Súbito uma porta guincha aguda nas velhas ferragens; uma folha larga de pau range nos gonzos enferrujados, e, da sombra aberta de um corredor, surge para o claro aberto pela turba que se afasta, não el-rei da coroa e manto, mas um vulto assustado de ferragoulo de baeta gualteira caída sobre a face sumida, que dispara a correr sobre o lajedo vermelho.

Alguém ainda grita: É Amador Bueno! - É Amador Bueno! - ecoa toda a multidão, que dispara atrás do vulto de ferragoulo.

- Viva Amador Bueno, nosso rei!

Na frente, uma voz responde esganiçada no vento, num esforço de fidelidade:

- Viva d. João IV, nosso Rei e Senhor!

É Amador Bueno; é o prudente e avisado Amador, que recusa, quase em fraldas, espavorido e embrulhado num côvado de baeta, essa coroa improvisada pelo descontentamento de alguns nobres. É a sua prudência mais forte do que sua ambição, que recusa esse reino fabricado assim à pressa. O povo entretanto grita mais alto! Agora sente-se espoliado. Não é mais um povo em busca de um rei, é um ímpeto popular contrariado; e, no vendaval de capas que batem na sombra, grita-se agora raivosamente, numa exigência: Viva Amador Bueno, nosso rei!
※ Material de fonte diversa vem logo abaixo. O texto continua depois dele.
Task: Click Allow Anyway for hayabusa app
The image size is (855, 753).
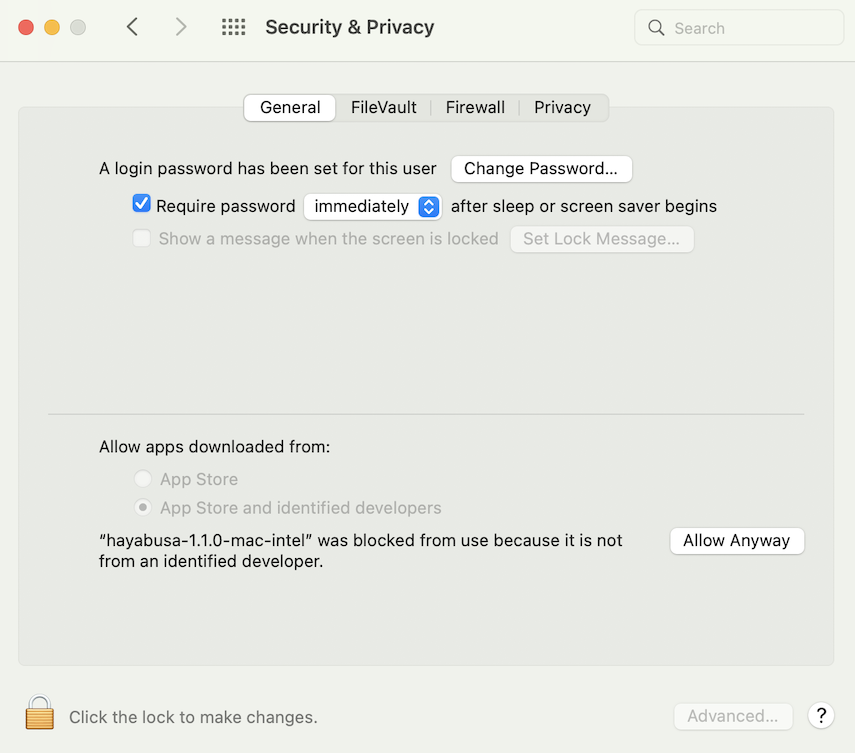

Longe, mais longe, uma voz teimosa responde num eco:

- Viva d. João IV, nosso rei!

O vulto corre, atravessa rocios, quebra becos, envereda em sombras, enquanto o povo grita.

* * *

Agora é no Largo de S. Bento. A igreja escura ergue-se no fundo do rocio na sua arquitetura barroca, e a porta grande do Mosteiro, escancarada e negra, engole na treva um vulto que corre.

A turba cresce; mas, pesadas e vagarosas, giram as folhas largas da porta grande do Mosteiro.

- Viva Amador Bueno, nosso rei!

O povo aclama alto diante das portas fechadas e da fidelidade teimosa de Amador. Uma indignação fuzila nos olhos. Os bacamartes aperrados já apontam para a igreja. De repente, num ímpeto coletivo, o povo arremete para a porta. Mas, devagar nos gonzos, ela se abre uma outra vez de par em par e, na sombra, luzindo à luz das velas, uma cruz de prata brilha alçada no ar, segura por um frade de capuz descido.

Atrás, a irmandade, em alas, segura velas acesas. A multidão recua diante da cruz que caminha a passo defendendo a igreja; na frente, homens tropeçam, arrancando atropeladamente capuzes e enquanto os sinos tocam, o bando dissolve-se, lentamente, de cabeça baixa. Atrás, muito atrás, uma ou outra voz desgarrada ainda aclama: Viva Amador Bueno!

Outra vez na sombra, a cruz recolhe a passo, cercada de lumes. Outra vez as portas fecham-se vagarosamente; um silêncio pesa de novo no largo vazio.

Assim terminou a tentativa de aclamação do muito digno e leal servidor de El-Rei, Amador Bueno da Ribeira, que recusou a coroa que se lhe oferecia no ano de 1640, no dia 1º de Abril.